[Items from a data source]
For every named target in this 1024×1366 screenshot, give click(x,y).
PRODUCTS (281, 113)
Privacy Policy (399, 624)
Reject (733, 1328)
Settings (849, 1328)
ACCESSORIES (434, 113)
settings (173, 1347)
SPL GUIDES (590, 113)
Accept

• Task item:
Each line from the one containing "Reject (733, 1328)" to the close of the records must appear in the output exactly, and no other line.

• Written solution:
Reject (733, 1328)
Settings (849, 1328)
ACCESSORIES (434, 113)
settings (173, 1347)
SPL GUIDES (590, 113)
Accept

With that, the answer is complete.